Unsteadily, she leaned in, suddenly reappearing with several long, feathered spears and a large shield adorned with frightening, dark chimeras. Still dripping blood, she shook the spears and shield our way and pronounced, “I am a nun from New Guinea and these are my sacred objects.”
There really is no way to properly prepare for moments like this. I seem to favor stunned silence as my work, plans, or intentions shatter so easily into irretrievable pieces, mocking my confidence and control. I know this stunned silence well. Like clockwork, unexpected events arrive in my life on a seemingly as-needed basis to dismantle my natural reinstallation of self in charge.
Once, it was Israel Keys. He ran a red light and sent my car spinning unexpectedly through an intersection, like a confused flight instrument. Only after the police found this man, who had barely paused on impact, did I learn that 85-year-old Mr. Keys was blind, on his way home from cataract treatments at the Veterans Hospital. He never knew the color of the light, or what had jolted his car as he groped toward home by way of the dark shadows of familiar landmarks upon which he relied to drive.
“He was driving?” my daughter once yelped when I told her the story, “and he was blind? How are you supposed to prepare for that, Mom?”
Right, I pondered, as I watched young Carol struggle and survey the growing, unruly swarm that now pushed and pled to enter our home. I bolted to secure the garage door and the deadbolt on the front door. It was unclear whether we could control the crowded expectations at our gate. (One thing, however, was clear. My husband, Bill, sleeping soundly with his window opened to the melee below, barely stirred when I tried to enlist his help. This, at least, I completely expected and wasted no further time.)

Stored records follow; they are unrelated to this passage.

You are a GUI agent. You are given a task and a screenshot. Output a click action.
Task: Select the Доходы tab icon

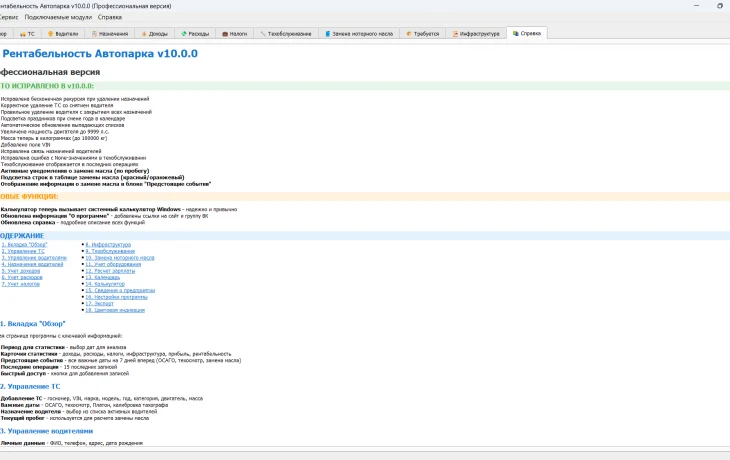point(144,34)
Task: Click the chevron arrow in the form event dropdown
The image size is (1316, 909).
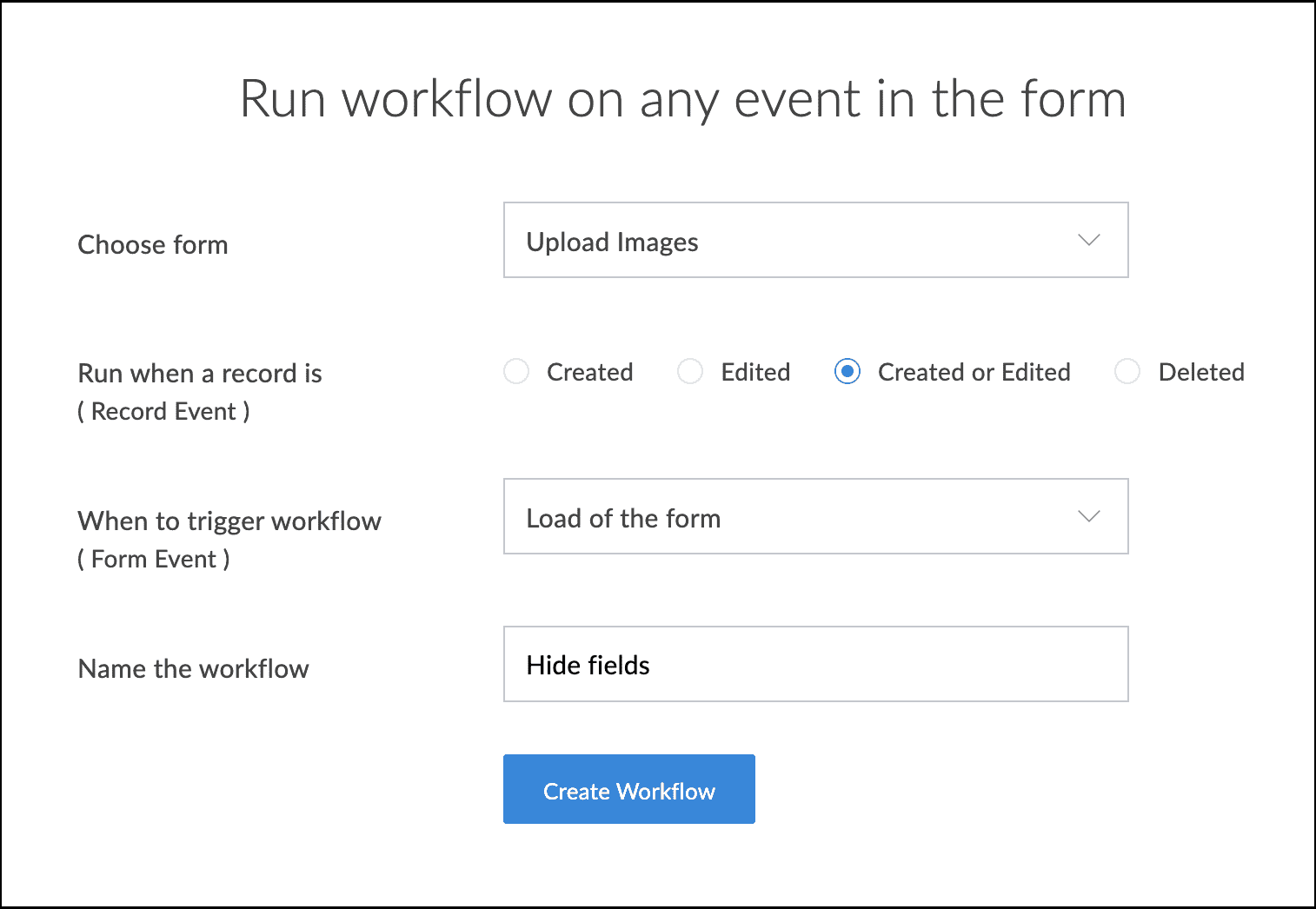Action: (x=1088, y=517)
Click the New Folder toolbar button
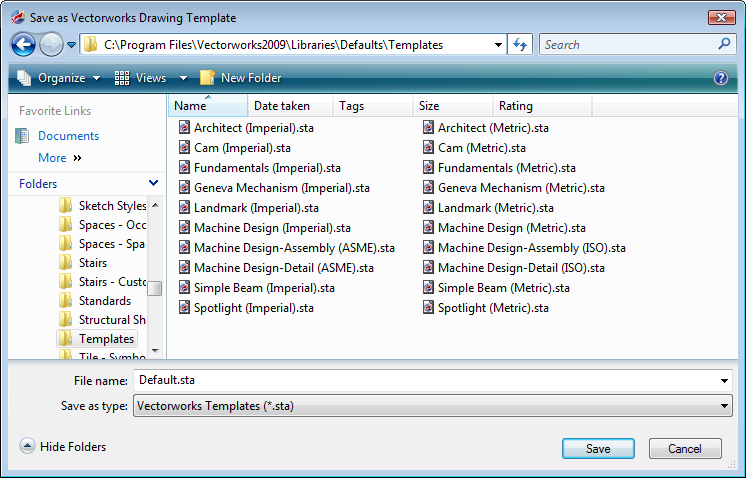746x478 pixels. click(240, 78)
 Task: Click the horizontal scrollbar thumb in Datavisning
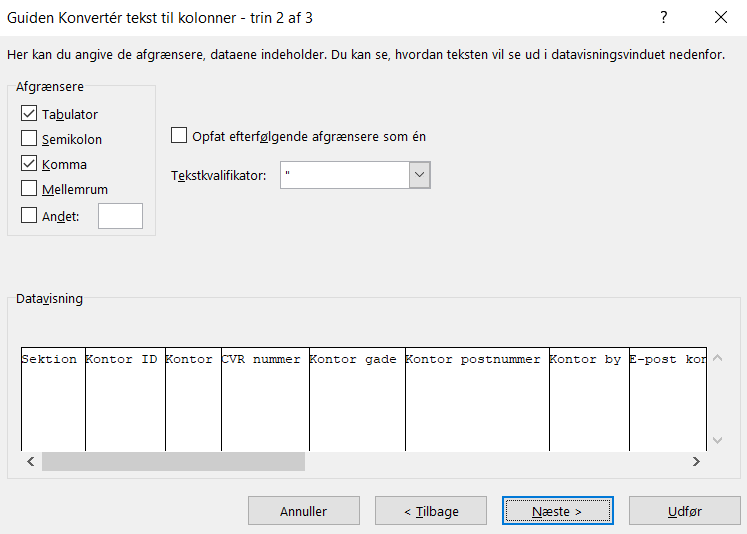173,461
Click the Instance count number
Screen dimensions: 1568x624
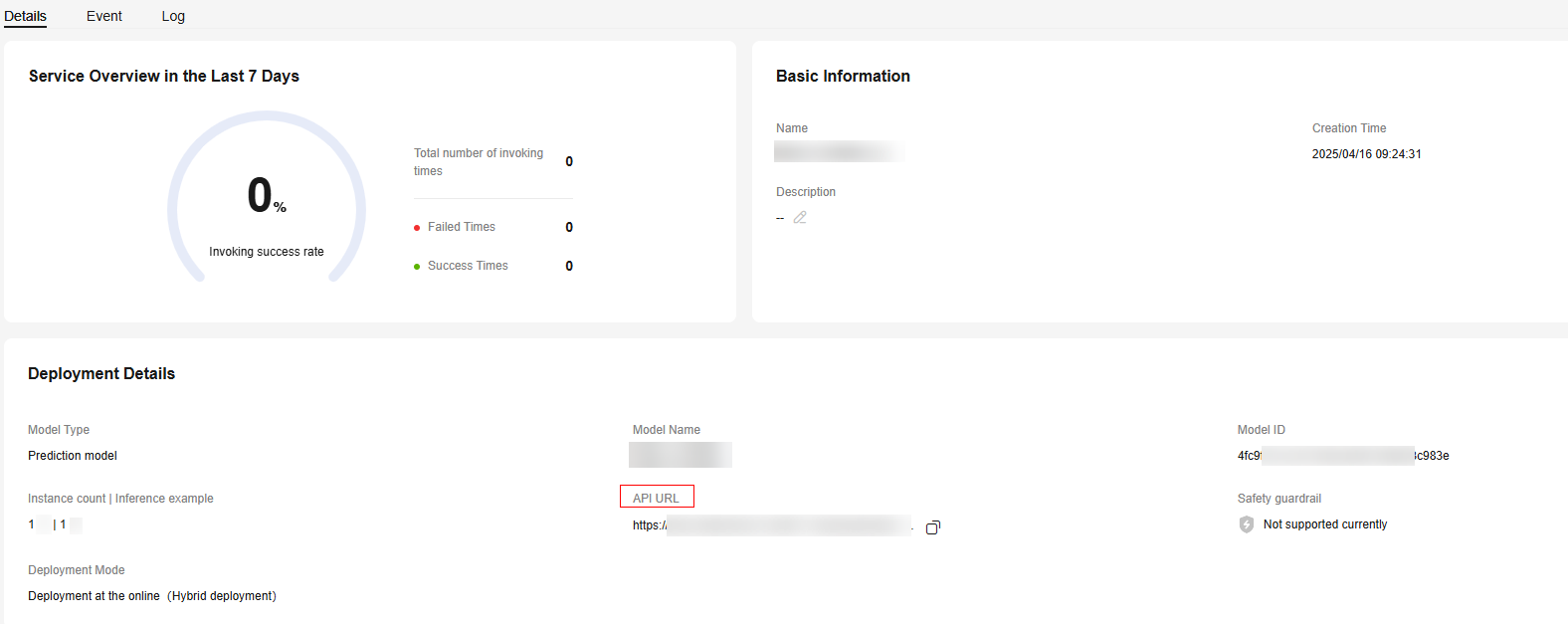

But even a throng remains vulnerable to unexpected conditions, I knew, as several police cars with lights and sirens blaring roared down upon the hormonal surge. “Poor kids,” I mused. Little had they known, as word passed about the “after-party at Carol’s house,” that congregating like raging two-year-olds in front of my house meant they were also amassing in front of my neighbor’s house — belonging to House Speaker Nancy Pelosi.
“Thanks,” I told the police (who charitably ignored my reindeer jammies) after they dispersed the teens, “I have one of the safest houses in the country.” The dazed little darlings probably still wondered the next morning how Mrs. Campbell managed to get so many screaming squad cars with so many gun-toting police so fast. (My husband, on the other hand, worried a tad that he had slept through a police action but thought it all a great use of our tax dollars.)
Perhaps these teens will understand better than I that it’s the unexpected events that give our lives real boundaries and unforeseeable contours far deeper, far more meaningful than those we control. We do not need to prepare or plan what to say when our expectations are not met, our best plans laid astray; stunned silence may be the best I ever do. But if I can trust that God gives me what I need, could I let His will, not mine, chart my course? Could I meet the unexpected throng of teenagers, the bloody nun from New Guinea, and the blindly driving Mr. Keys with His words in my heart: “Take courage, it is I, do not be afraid”?
For this year, I have resolved to expect the unexpected. Maybe if I think I have control of letting go of control, I can give God a better chance. It’s a cheap trick, but I need it to work.